# Work required
Please say how many lines in the records below contain the word "computer", giving the number alone.

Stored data
----

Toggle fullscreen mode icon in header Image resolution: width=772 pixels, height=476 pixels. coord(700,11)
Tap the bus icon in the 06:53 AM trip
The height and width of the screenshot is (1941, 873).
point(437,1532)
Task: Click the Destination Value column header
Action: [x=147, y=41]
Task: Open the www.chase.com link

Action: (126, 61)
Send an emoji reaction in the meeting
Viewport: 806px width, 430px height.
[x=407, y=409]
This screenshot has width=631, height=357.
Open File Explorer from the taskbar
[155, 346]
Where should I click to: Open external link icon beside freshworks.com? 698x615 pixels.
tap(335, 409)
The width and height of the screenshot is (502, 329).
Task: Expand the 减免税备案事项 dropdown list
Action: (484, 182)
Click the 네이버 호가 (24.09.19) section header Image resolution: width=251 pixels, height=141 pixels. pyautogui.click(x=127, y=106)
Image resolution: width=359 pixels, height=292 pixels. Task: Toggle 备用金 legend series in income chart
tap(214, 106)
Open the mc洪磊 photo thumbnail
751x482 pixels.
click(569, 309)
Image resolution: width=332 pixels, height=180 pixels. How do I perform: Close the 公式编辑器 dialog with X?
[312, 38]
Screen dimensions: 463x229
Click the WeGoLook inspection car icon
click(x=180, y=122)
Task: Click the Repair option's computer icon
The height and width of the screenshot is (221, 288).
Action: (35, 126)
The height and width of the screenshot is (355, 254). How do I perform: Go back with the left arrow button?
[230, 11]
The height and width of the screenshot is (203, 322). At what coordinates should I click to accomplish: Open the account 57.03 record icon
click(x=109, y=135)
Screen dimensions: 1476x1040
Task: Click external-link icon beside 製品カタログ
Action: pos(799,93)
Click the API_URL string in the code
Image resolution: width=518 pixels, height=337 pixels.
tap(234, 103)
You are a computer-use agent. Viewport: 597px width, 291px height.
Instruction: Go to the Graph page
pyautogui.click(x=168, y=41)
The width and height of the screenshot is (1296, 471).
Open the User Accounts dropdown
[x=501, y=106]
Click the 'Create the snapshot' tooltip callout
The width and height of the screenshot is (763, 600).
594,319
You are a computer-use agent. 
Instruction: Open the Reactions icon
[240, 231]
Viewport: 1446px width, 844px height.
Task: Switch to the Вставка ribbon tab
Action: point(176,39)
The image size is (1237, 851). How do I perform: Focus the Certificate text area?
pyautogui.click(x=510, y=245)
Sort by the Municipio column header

----

# Exercise output
3